BEGIN Source document

Oslo Skøiteklub (OSK) is a sports club in Oslo. Its home arena is Frogner Stadion. The club has departments for speed skating and figure skating.

Establishment

Christiania Skøiteklub - later Kristiania Skøiteklub (KSK) - was founded 18 February 1864. The formation of the club was a spin-off from a skating competition on fjord ice in the Oslo Fjord 1 March 1863. The skating sport was quite popular at the time, and the club had about 1000 members after two years, and more than 5000 members in 1870, when Christiania had less than 70000 inhabitants. In 1924, the club changed its name to Oslo Skøiteklub.

Arena
The first skating activities were done on sea ice, outside Vippetangen or in Frognerkilen. Also, Tullinløkken and the Majorstuen stadium were used for skating competitions and performances. In 1901 the club's new stadium opened at Frogner, and this soon became the most important skating arena in Oslo and Norway. Because of the 1914 Jubilee Exhibition in Kristiania, another stadium was built north of the first one. At this stadium a long series of international championships were organized, in both speed skating and figure skating.

END Source document

_Parts of the exercise_.
• 1. From the Oslo Skøiteklub text, print the passage between "Oslo Skøiteklub (OSK)" and "to Oslo Skøiteklub.", inclusive.
• 2. Write what comes next in the Oslo Skøiteklub text, picking up right after its last sentence.

BEGIN Data segment

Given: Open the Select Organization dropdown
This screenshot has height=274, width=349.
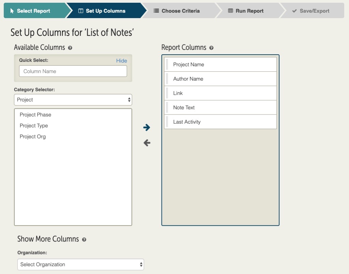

END Data segment

_Answer list_.
• 1.
Oslo Skøiteklub (OSK) is a sports club in Oslo. Its home arena is Frogner Stadion. The club has departments for speed skating and figure skating.

Establishment

Christiania Skøiteklub - later Kristiania Skøiteklub (KSK) - was founded 18 February 1864. The formation of the club was a spin-off from a skating competition on fjord ice in the Oslo Fjord 1 March 1863. The skating sport was quite popular at the time, and the club had about 1000 members after two years, and more than 5000 members in 1870, when Christiania had less than 70000 inhabitants. In 1924, the club changed its name to Oslo Skøiteklub.

• 2.
Prominent skaters

The first stars of the club were Axel Paulsen, inventor of the Axel jump in 1882, who competed in both figure skating and speed skating, and speed skater Rudolf Gundersen. From 1907 and onwards Oscar Mathisen was KSK's big star. In the 1920s Bernt Evensen won several championship titles and Olympic medals for OSK. The club also fostered the figure skater Sonja Henie, who won three successive Olympic Championships, and ten World Championships.

During the 1930s Oslo Skøiteklub played an important role in organizing speed skating for women. Several women who dominated the sport in the 1930s were members of OSK: Synnøve Lie, Undis Blikken and Laila Schou Nilsen.

After the Second World War skaters as Roald Aas and Svein-Erik Stiansen won titles for the club.

Oscar Mathiesen Award 
In 1959 Oslo Skøiteklub introduced the Oscar Mathisen Award to commemorate the speed skater Oscar Mathisen (1888–1954). The winner is awarded a miniature of sculptor Arne Durban's statue of Oscar Mathisen. The statue is placed outside Frogner Stadion in Oslo.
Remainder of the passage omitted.